* **INSTRUCTIONS FOR THE TASK**: Render every row below as a Markdown table with two columns, No. and Line, giving each row its number and omitting blank lines.

* * * * * * * * *

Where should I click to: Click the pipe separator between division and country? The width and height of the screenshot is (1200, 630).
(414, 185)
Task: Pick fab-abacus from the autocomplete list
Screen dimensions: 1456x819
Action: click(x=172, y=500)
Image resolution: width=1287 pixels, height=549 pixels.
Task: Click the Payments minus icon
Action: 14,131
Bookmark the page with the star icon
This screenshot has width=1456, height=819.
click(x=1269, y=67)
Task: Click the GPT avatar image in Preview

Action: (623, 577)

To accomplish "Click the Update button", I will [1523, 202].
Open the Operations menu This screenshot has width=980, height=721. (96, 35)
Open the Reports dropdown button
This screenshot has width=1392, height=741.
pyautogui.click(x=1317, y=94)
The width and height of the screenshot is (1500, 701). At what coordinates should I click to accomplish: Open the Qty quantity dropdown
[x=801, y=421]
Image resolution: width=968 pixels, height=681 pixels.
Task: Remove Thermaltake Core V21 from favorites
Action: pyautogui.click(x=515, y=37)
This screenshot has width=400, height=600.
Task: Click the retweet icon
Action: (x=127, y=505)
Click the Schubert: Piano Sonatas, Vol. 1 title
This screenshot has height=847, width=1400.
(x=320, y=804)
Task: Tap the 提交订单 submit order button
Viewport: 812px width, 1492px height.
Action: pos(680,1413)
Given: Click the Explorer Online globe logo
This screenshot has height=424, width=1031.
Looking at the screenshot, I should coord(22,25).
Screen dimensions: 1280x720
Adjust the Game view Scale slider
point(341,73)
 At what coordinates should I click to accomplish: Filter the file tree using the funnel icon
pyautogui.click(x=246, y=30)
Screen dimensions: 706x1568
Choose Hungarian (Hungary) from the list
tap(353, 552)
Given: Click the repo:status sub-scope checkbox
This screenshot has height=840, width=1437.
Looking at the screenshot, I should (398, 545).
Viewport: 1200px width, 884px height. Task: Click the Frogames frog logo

* * * * * * * * *

* **EXERCISE SOLUTION**:
| No. | Line |
|---|---|
| 1 | Where should I click to: Click the pipe separator between division and country? The width and height of the screenshot is (1200, 630). |
| 2 | (414, 185) |
| 3 | Task: Pick fab-abacus from the autocomplete list |
| 4 | Screen dimensions: 1456x819 |
| 5 | Action: click(x=172, y=500) |
| 6 | Image resolution: width=1287 pixels, height=549 pixels. |
| 7 | Task: Click the Payments minus icon |
| 8 | Action: 14,131 |
| 9 | Bookmark the page with the star icon |
| 10 | This screenshot has width=1456, height=819. |
| 11 | click(x=1269, y=67) |
| 12 | Task: Click the GPT avatar image in Preview |
| 13 | Action: (623, 577) |
| 14 | To accomplish "Click the Update button", I will [1523, 202]. |
| 15 | Open the Operations menu This screenshot has width=980, height=721. (96, 35) |
| 16 | Open the Reports dropdown button |
| 17 | This screenshot has width=1392, height=741. |
| 18 | pyautogui.click(x=1317, y=94) |
| 19 | The width and height of the screenshot is (1500, 701). At what coordinates should I click to accomplish: Open the Qty quantity dropdown |
| 20 | [x=801, y=421] |
| 21 | Image resolution: width=968 pixels, height=681 pixels. |
| 22 | Task: Remove Thermaltake Core V21 from favorites |
| 23 | Action: pyautogui.click(x=515, y=37) |
| 24 | This screenshot has width=400, height=600. |
| 25 | Task: Click the retweet icon |
| 26 | Action: (x=127, y=505) |
| 27 | Click the Schubert: Piano Sonatas, Vol. 1 title |
| 28 | This screenshot has height=847, width=1400. |
| 29 | (x=320, y=804) |
| 30 | Task: Tap the 提交订单 submit order button |
| 31 | Viewport: 812px width, 1492px height. |
| 32 | Action: pos(680,1413) |
| 33 | Given: Click the Explorer Online globe logo |
| 34 | This screenshot has height=424, width=1031. |
| 35 | Looking at the screenshot, I should coord(22,25). |
| 36 | Screen dimensions: 1280x720 |
| 37 | Adjust the Game view Scale slider |
| 38 | point(341,73) |
| 39 |  At what coordinates should I click to accomplish: Filter the file tree using the funnel icon |
| 40 | pyautogui.click(x=246, y=30) |
| 41 | Screen dimensions: 706x1568 |
| 42 | Choose Hungarian (Hungary) from the list |
| 43 | tap(353, 552) |
| 44 | Given: Click the repo:status sub-scope checkbox |
| 45 | This screenshot has height=840, width=1437. |
| 46 | Looking at the screenshot, I should (398, 545). |
| 47 | Viewport: 1200px width, 884px height. Task: Click the Frogames frog logo |